April Fools' Day 2015 is almost here. That is no joke.
April 1 is famously the day when jokers and pranksters get their kicks by conning the unsuspecting and gullible among us with sometimes cruel but always fun tricks. If you get satisfaction from fooling others, this day is for you. If you're one of those people that gets easily fooled, you might just want to call in sick that day and not leave your house or interact with the outside world at all, for that matter.
But who would create such a potentially dastardly day, and why would we continue to celebrate it? Unfortunately, like many holidays and customs we observe every year, no one really knows the exact origins of April Fools' Day. However, there are plenty of theories as to how this day came about, although who's to say which are legitimate and which may be jokes that keep on getting told? Well, that's the fun — and frustration — of April Fools' Day, I suppose.
In any case, these six facts about the history and origins of April Fools' Day are sure to help you celebrate the holiday right.
1. It May Have Religious Origins
Though April Fools' Day is not a religious holiday, its origins may be related to religion, which is surprising, considering this day encourages activities you probably wouldn't learn in Sunday School. Many trace the origins of April Fools' Day back to 1582 when Pope Gregory XIII adopted the Gregorian Calendar (yup, it's named after him), effectively moving New Year's Day from the end of March to Jan. 1. Though the change was widely publicized, some people didn't get the memo, while others simply didn't want to transition to the new calendar, so they continued to ring in the New Year at the end of March. Those who didn't make the change were mocked for their folly and called "April Fools."
2. Everyone's Got A Theory
As with most traditions that are ingrained in our culture today, some don't think this calendar change was the start of April Fools' Day and have offered up other theories. Some believe that the origins of April Fools' Day go back to the Ancient Roman festival of Hilaria, which celebrated the resurrection of the god Attis and involved dressing up in disguises. There were several other renewal festivals like this in Europe that April Fools' Day may have grown out of because revelers played pranks and there was a sort of "anything goes" attitude adopted. However, the fact that some April Fools' Day origin stories are pranks in and of themselves doesn't help.
3. It Really Took Off In 18th Century England
April Fools' Day as we know it today became popular around 1700 in England. Without Netflix, what else were they going to do for fun?
4. Celebrations Aren't The Same In Every Country
Americans know that on April Fools' Day, it's either prank or be pranked. However, countries around the world bring their own unique flavor to the revelry. The holiday is known as Poisson d'Avril in France, which means "April Fish" in English. Accordingly, children tape a picture of a fish on the backs of their classmate and wait until they discover it. Scotland's version of April Fools' Day is a two-day affair with Hunt the Gowk Day on April 1, where people are sent out to deliver fake messages, and Taily Day, which is all about pranks involving people's behinds and may have inspired the "Kick Me" sign. The 13th day of the Persian New Year known as Sizdah Bedar usually falls on April 1 or April 2 in Iran, and people have reportedly played pranks during this holiday since 536 B.C. On this holiday, which is usually celebrated outside, it's also customary to throw away green vegetables called sabzeh, which represents getting rid of any bad luck for the coming year.

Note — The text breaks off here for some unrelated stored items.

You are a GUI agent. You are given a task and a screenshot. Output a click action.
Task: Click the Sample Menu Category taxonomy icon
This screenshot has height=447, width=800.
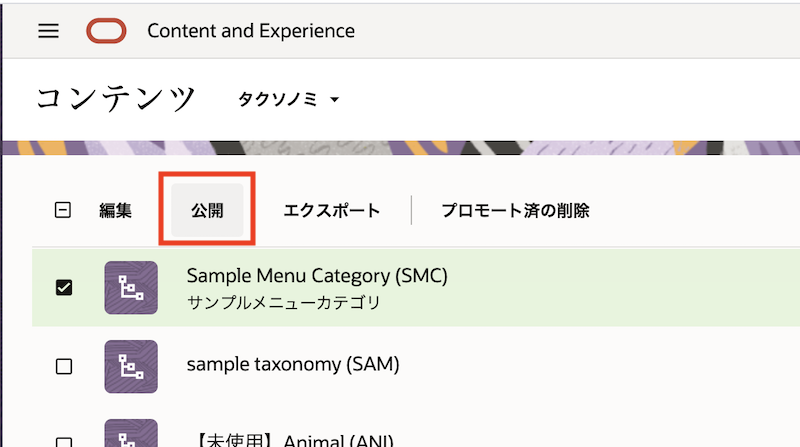131,287
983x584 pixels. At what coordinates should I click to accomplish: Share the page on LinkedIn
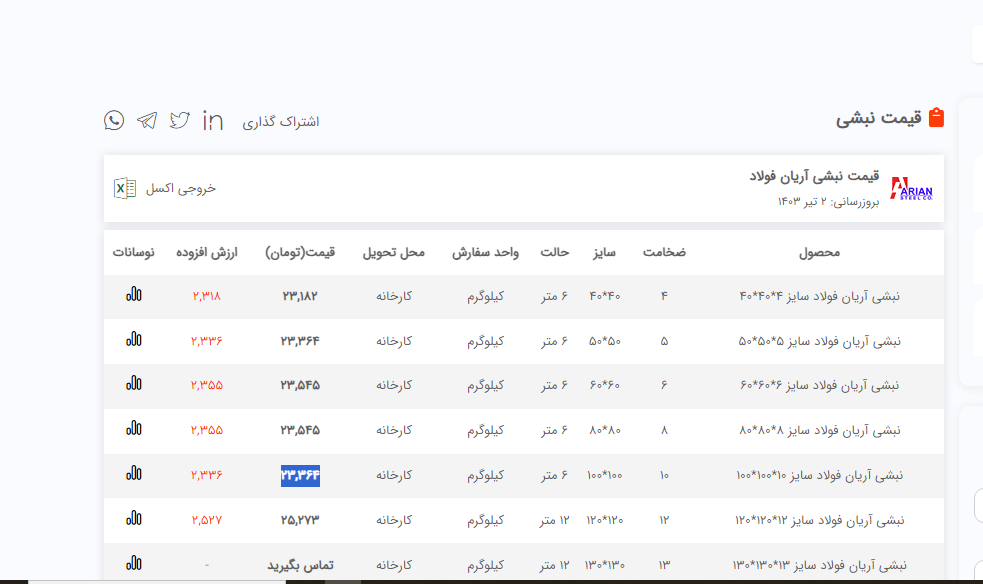[x=213, y=121]
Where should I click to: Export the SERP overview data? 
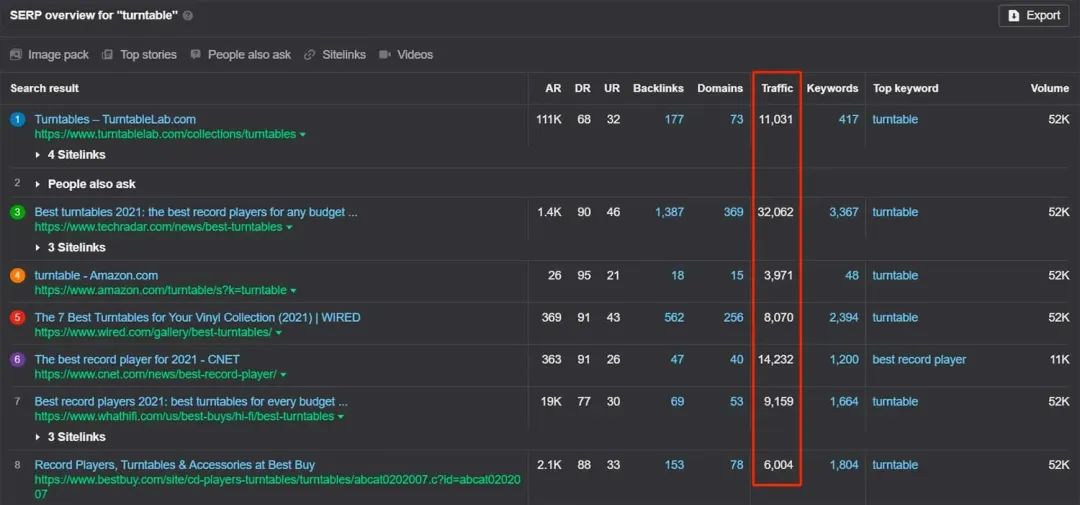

5. People Have Gone Crazy All In The Name Of Pranks
People get really into April Fools' Day, you guys, and these famous pranks throughout history are mind-blowingly good. In 1957, the BBC fooled viewers into thinking that the Swiss were not only growing spaghetti on trees, but that they also had a shortage of the crop. Since 1986, a press release for a phoney April Fools' Day parade in New York has circulated. Taco Bell took out a full-page ad in six of the country's major newspapers in 1996 saying that the fast food chain had purchased the Liberty Bell and was renaming it the Taco Liberty Bell, which many Americans did not find amusing. I can't wait to see who offends, I mean, makes us laugh this year.
6. April Fools' Day On The Internet Is The Best
It seems like the Internet has made it so much easier to organize an April Fools' Day prank on a large scale. Google, YouTube and Hulu have organized hilarious and nearly believable April Fools' Day pranks in the past. Plus, any company or individual with a Twitter account can now send out a practical joke in 140 characters or less, which they do in droves. Come this April Fools' Day, if you're looking for a good time, look no further than the Internet.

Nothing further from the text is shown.